BerlinMehr als jeder dritte Smartphone-Nutzer kann sich einer Umfrage zufolge vorstellen, Daten zu seiner Fitness, seiner Ernährung oder seinem Lebensstil an seine Krankenkasse weiterzuleiten. Nur jeder fünfte Befragte wünscht sich dafür auch eine Gegenleistung wie einen Rabatt beim Versicherungsbetrag oder eine Prämie, wie eine am Dienstag veröffentlichte Umfrage des Branchenverbandes Bitkom ergab.
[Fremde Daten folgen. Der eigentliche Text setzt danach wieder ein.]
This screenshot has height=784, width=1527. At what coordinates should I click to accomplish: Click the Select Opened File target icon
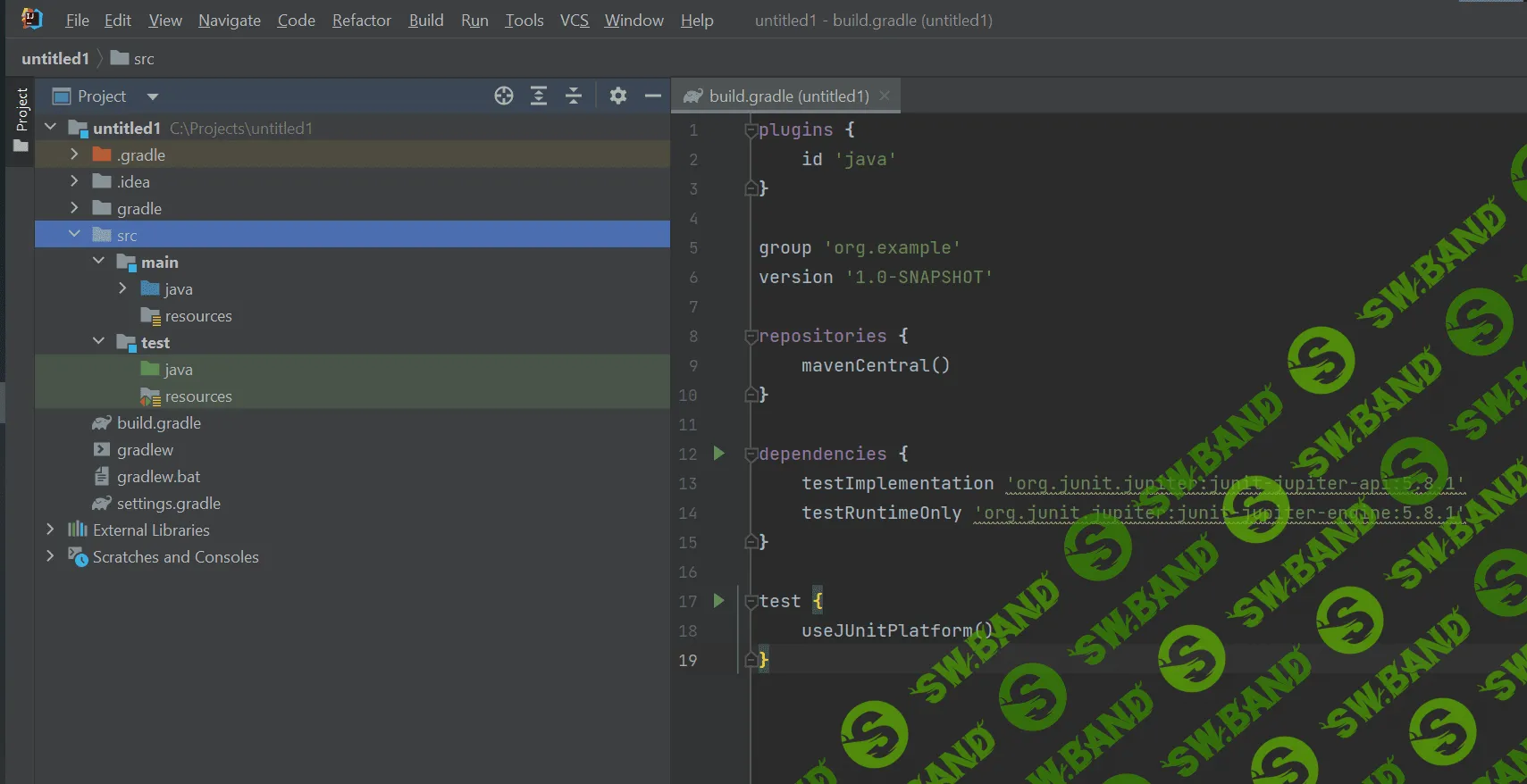504,96
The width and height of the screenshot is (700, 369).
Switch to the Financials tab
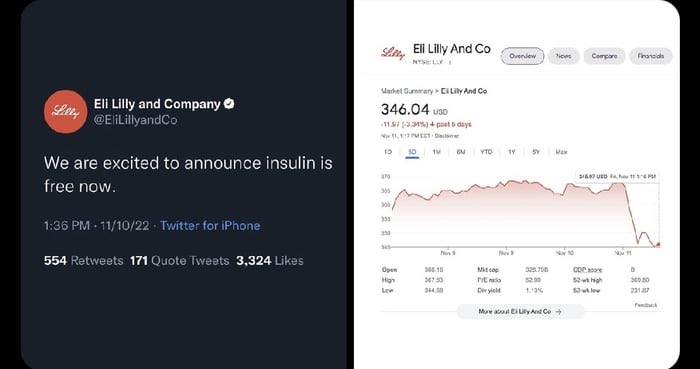tap(650, 56)
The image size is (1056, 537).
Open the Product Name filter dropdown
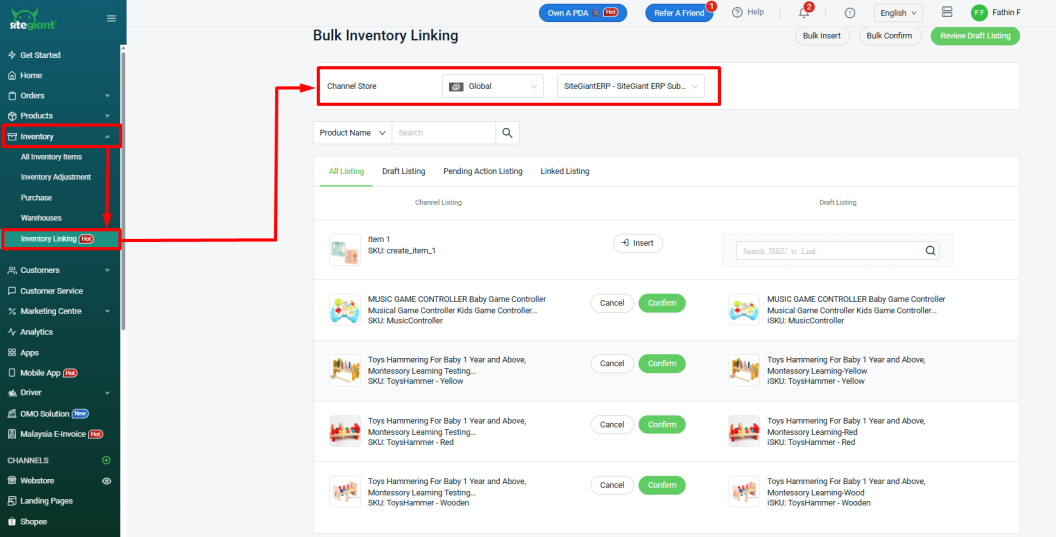pos(352,133)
Per App ermittelte Daten wie zurückgelegte Schritte, Ergebnisse eines Seh- oder Hörtests oder Fotos von Hautveränderungen könnten helfen, „Patienten individuell zu informieren und zu beraten und sie medizinisch besser zu versorgen“, erklärte Bitkom-Hauptgeschäftsführer Bernhard Rohleder. Selbstverständlich müssten Datensicherheit und Datenschutz aber an oberster Stelle stehen.

Die meisten Smartphone-Nutzer (63 Prozent) können sich wegen Datenschutzbedenken noch nicht vorstellen, Gesundheitsdaten an ihre Kasse weiterzugeben. Je älter die Nutzer sind, desto geringer ist dieser Widerstand aber: Bei Menschen über 65 Jahren sagte fast jeder zweite (47 Prozent), er könne sich die Weiterleitung sensibler Daten vorstellen. In dieser Altersgruppe waren es sogar 33 Prozent der Befragten, die dafür keine Gegenleistung von ihrer Kasse erwarten.

Bitkom ließ in der repräsentativen Umfrage 1279 Menschen ab 14 Jahren befragen.